Like many other statisticians, including academics, I feel his characterizations of statisticians are inaccurate, however, and that his approach to caution is overly simplistic. That is the essence of my views (and, as I indicated, I am not alone). There are many possible reasons for these discrepancies, I will not speculate here as to Why. 😊

That “you can’t answer a question if you have no words to ask it” is certainly true. Practicing statisticians - as opposed to theoretically focused academics - work closely with their clients, who are specialists in a specific area. The language of that field largely defines the language of causation used in a particular context. That is why there has been no universal causal framework, and why statisticians in psychology, healthcare and economics, for instance, have different approaches and often use different language and mathematics. I myself draw upon all three, as well as Pearl’s. The utility of each, in my 30+ years’ experience, is case-by-case. There are also ad hoc approaches (some questionable).

He claims that “…even today, only a small percentage of practicing statisticians can solve any of the causal toy problems presented in the Book of Why” yet provides no evidence of this. They are not difficult, and claims are not evidence. Furthermore, the examples he gives in “Every chapter of The Book of Why” of the failure of statistics are, in general, not compelling and were part of the motivation for the article in the first place.

Simpson’s paradox in its various forms is something that generations of researchers and statisticians have been trained to look out for. And we do. There is nothing mysterious about it. (This debate regarding Simpsons, which appeared in The American Statistician in 2014, and which I link in the article, hopefully will be visible to readers who are not ASA members.)

Mediation, often confused with moderation, can be a tough nut to crack. Simple path diagrams or DAG with only few variables will frequently be inadequate and may badly mislead us. In the real world of a statistician, there are frequently a vast number of potentially relevant variables, including those we are unable to observe. There are also critical variables that, for many reasons, are not included in the data we have to work with and cannot be obtained. Measurement error may be substantial - this is not rare - and different causal mechanisms for different classes of subjects (e.g., consumers) may be in operation. These classes are often unobserved and unknown to us.
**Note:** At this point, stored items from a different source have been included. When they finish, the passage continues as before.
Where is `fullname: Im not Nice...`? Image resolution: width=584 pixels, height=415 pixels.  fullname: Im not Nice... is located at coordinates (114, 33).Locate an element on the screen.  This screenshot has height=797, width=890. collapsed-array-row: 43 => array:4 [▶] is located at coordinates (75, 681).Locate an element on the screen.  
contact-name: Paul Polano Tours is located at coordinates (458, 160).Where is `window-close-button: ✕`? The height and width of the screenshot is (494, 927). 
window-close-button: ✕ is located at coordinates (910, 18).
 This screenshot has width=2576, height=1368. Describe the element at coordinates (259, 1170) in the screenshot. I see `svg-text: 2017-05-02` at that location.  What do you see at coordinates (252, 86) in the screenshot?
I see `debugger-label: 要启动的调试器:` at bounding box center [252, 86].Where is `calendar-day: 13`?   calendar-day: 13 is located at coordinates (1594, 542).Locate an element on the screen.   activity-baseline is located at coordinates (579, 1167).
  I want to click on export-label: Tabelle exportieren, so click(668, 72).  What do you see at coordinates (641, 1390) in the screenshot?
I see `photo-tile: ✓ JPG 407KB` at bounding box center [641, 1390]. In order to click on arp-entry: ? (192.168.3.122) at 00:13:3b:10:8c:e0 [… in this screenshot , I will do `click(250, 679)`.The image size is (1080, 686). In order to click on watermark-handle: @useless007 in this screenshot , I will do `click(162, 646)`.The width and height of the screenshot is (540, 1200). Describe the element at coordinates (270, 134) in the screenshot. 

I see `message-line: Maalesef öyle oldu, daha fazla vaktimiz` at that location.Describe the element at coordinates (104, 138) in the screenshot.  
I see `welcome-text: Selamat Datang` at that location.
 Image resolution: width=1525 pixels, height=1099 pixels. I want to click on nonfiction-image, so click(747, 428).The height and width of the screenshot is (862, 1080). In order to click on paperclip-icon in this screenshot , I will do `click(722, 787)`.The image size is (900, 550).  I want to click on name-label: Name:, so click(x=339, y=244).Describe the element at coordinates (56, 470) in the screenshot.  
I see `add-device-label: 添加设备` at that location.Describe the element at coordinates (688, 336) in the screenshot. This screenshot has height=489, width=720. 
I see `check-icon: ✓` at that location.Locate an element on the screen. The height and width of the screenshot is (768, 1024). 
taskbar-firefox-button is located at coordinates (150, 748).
I should make clear that I greatly appreciate Pearl’s efforts at bringing the analysis of causation into the spotlight. I would urge statisticians to read him but also consult (as I do) with other veteran practitioners and academics for their views on his writings and on the analysis of causation. There are many ways to approach causation and Pearl’s is but one. As Pearl himself will be aware, to this day, philosophers disagree about what causation is, thus to suggest he has found the answer to it is not plausible in my view. Real statisticians know better than to look for a Silver Bullet.